文科省も無茶言うなぁ~

2020年4月3日 0 投稿者: sakano

 私は、関西学院大学で非常勤講師をしているが、昨今の新型コロナウイルスの影響で、春学期は4月21日まで休校することになったと先日大学側から伝えられた。

 ところが、数日前、大学側から授業回数が減少した場合、補講授業、遠隔授業、課題研究などを通じて定められた学修時間を確保するようにと、文科省から「通知」が出されたので、それに従って対応せよとの連絡がきた。

 私の授業は、演習なので実際に問題を解いてきてもらって学生さんと問題について議論するのがメインの授業なので、遠隔授業や課題研究は到底無理である。もちろん補講は不可能ではないが、私も本業があるのでどこまでやれるか未知数というところだ。

 だから私は、今回の文科省の通知は、理想としてはわからんでもないが、無茶言うなぁ・・・という感が否めないのだ。

 思い起こせば、文科省は、共通一次(後のセンター試験)を導入して偏差値による輪切りを進行させたり、ゆとり教育で国民の全体的な知的水準を低下させたり、大学の自治を弱めたり、鳴り物入りで始めた法科大学院も半数以上がつぶれる、法曹コースも中身の検討も追いつかない段階で導入だけ決めて大学側に丸投げしているなど、私から見れば、ろくなことをやってくれたためしがない。

 文科省は、机上の空論を振り回し現場を見ていないのではないかと痛感することも多いのだが、上記の失敗について誰かが責任を取ったという話はトンと聞かない。

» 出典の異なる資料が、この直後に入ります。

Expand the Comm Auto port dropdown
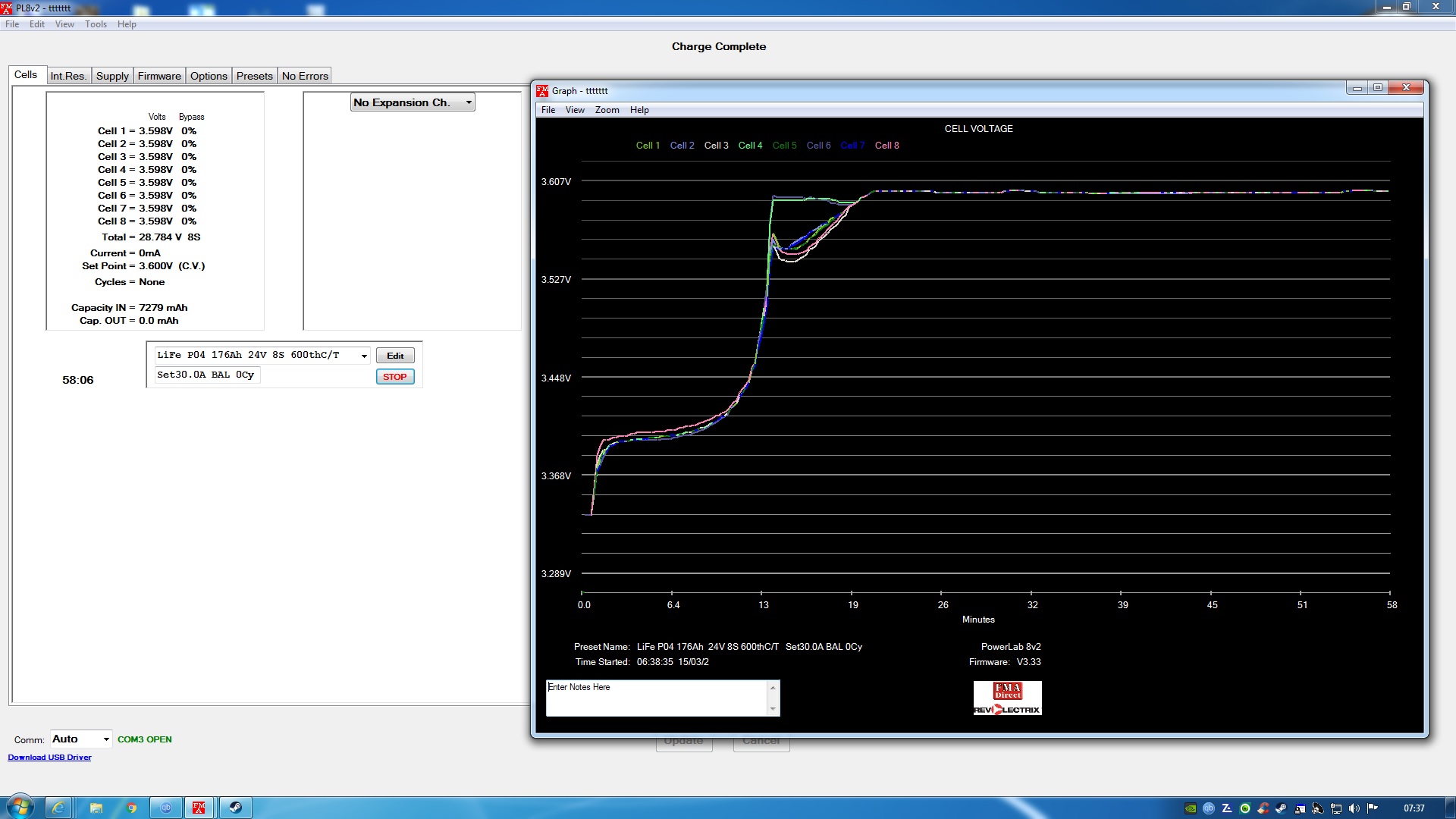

 それでも大学側は、散々振り回されていながら、文科省に頭が上がらないように見える。教育を仕切る側のトップが自分達の失敗に責任も取らない人の集団でありながら、未来を担う子供たちが良き社会人に育つとは思えない。仮に育ったとしたら、それは、文科省の手柄ではなく、ほとんど個々人の努力の成果ではないかと、ひねくれものの私などは思ってしまうのだが。